◆ **Documento fuente**
^^^^
"""
Cliente LLM para DeepSeek para mejorar la extracción de datos de facturas.
Proporciona funciones para extraer información de facturas usando LLMs.
"""
import os
import json
import logging
import requests
from typing import Optional, Union, List, Dict, Any
from pydantic import BaseModel, ValidationError
from dotenv import load_dotenv
from typing import Dict, Any, Optional, Union

# Intentar cargar variables de entorno desde diferentes ubicaciones
load_dotenv()  # Intenta cargar desde .env en el directorio raíz
load_dotenv(os.path.join(os.path.dirname(os.path.dirname(os.path.dirname(os.path.abspath(__file__)))), 'instance', '.env'))

# Obtener la API KEY desde variable de entorno o usar un valor fijo (solo para desarrollo)
DEEPSEEK_API_KEY = os.getenv("DEEPSEEK_API_KEY", "sk-aff80045c6cf44c5b4d1a619de9e40e4")

# Configuración para llamadas directas a la API de DeepSeek
DEEPSEEK_API_URL = "https://api.deepseek.com/v1/chat/completions"
HEADERS = {
    "Authorization": f"Bearer {DEEPSEEK_API_KEY}",
    "Content-Type": "application/json"
}

# Función para hacer llamadas directas a la API
def call_deepseek_api(messages: list, model: str = "deepseek-llm", temperature: float = 0) -> Dict[str, Any]:
    """
    Llama directamente a la API de DeepSeek sin usar el cliente OpenAI.
    
    Args:
        messages: Lista de mensajes en formato compatible con la API
        model: Modelo a usar
        temperature: Temperatura para la generación (0-1)
        
    Returns:
        Diccionario con la respuesta de la API
    """
    payload = {
        "model": model,
        "messages": messages,
        "temperature": temperature,
        "response_format": {"type": "json_object"}
    }
    
    try:
        logging.info(f"Enviando solicitud a DeepSeek API: {model}")
^^^^
◆ **Entradas proporcionadas**
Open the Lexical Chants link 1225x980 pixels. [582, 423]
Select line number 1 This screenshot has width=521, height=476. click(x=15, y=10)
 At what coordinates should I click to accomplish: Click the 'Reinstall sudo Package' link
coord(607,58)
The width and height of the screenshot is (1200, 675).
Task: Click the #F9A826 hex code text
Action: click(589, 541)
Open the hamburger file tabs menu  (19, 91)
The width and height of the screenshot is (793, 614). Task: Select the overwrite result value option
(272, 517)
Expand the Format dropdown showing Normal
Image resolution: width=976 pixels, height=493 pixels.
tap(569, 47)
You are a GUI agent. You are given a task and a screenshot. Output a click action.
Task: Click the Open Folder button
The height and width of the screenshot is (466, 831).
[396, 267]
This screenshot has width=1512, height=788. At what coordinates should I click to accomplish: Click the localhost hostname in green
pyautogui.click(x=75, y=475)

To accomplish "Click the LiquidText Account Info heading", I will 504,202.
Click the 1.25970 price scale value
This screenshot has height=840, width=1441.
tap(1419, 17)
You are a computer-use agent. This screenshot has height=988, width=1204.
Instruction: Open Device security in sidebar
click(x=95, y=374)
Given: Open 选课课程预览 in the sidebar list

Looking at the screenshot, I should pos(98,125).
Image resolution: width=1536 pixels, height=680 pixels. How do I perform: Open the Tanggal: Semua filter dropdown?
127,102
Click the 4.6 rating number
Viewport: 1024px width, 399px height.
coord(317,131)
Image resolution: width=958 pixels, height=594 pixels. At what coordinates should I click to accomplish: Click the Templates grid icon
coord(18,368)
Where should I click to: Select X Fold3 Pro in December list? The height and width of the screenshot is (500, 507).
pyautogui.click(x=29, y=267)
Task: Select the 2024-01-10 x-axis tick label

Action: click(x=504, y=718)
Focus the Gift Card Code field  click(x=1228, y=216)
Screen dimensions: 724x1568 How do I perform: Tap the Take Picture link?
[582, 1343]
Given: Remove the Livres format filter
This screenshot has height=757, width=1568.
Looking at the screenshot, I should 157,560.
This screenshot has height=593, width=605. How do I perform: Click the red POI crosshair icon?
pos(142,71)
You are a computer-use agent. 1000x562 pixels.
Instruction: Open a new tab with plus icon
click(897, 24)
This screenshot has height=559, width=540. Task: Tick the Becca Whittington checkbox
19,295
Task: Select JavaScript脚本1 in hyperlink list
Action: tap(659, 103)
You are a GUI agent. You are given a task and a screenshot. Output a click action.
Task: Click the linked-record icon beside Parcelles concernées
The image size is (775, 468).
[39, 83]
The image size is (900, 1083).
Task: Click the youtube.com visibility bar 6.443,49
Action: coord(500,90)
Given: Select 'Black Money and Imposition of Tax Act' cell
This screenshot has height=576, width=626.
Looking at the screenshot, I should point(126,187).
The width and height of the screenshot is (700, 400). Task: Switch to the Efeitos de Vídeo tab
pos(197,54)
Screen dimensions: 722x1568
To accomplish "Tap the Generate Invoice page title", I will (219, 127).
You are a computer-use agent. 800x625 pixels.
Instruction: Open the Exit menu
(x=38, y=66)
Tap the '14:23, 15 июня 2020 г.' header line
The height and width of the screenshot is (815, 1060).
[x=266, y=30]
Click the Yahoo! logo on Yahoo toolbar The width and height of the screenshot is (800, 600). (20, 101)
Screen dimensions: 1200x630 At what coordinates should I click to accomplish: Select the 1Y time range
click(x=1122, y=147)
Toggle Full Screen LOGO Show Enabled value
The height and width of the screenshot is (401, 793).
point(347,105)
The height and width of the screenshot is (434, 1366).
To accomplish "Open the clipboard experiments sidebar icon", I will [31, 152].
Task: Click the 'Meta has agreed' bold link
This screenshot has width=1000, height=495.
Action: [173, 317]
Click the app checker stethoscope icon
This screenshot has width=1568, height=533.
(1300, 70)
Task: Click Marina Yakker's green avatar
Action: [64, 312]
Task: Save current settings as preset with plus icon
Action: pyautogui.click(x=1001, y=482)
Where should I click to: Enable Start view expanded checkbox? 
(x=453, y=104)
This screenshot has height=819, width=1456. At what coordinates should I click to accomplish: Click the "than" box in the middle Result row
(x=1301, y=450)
^^^^
◆ **Consigna A**
Convierte en una lista breve el párrafo del documento fuente que empieza con "Cliente LLM para DeepSeek" y conserva sus datos principales.
◆ **Consigna B**
Responde según el documento fuente:
(i) ¿Qué URL se asigna a DEEPSEEK_API_URL?
(ii) ¿Qué valor tiene por defecto el parámetro model de call_deepseek_api?
(iii) ¿Qué tipo se indica en "response_format" dentro del payload?

◆ **Solución A**
- Es un cliente LLM para DeepSeek.
- Su propósito es mejorar la extracción de datos de facturas.
- Proporciona funciones para extraer información de facturas usando LLMs.

◆ **Solución B**
(i) https://api.deepseek.com/v1/chat/completions
(ii) "deepseek-llm"
(iii) "json_object"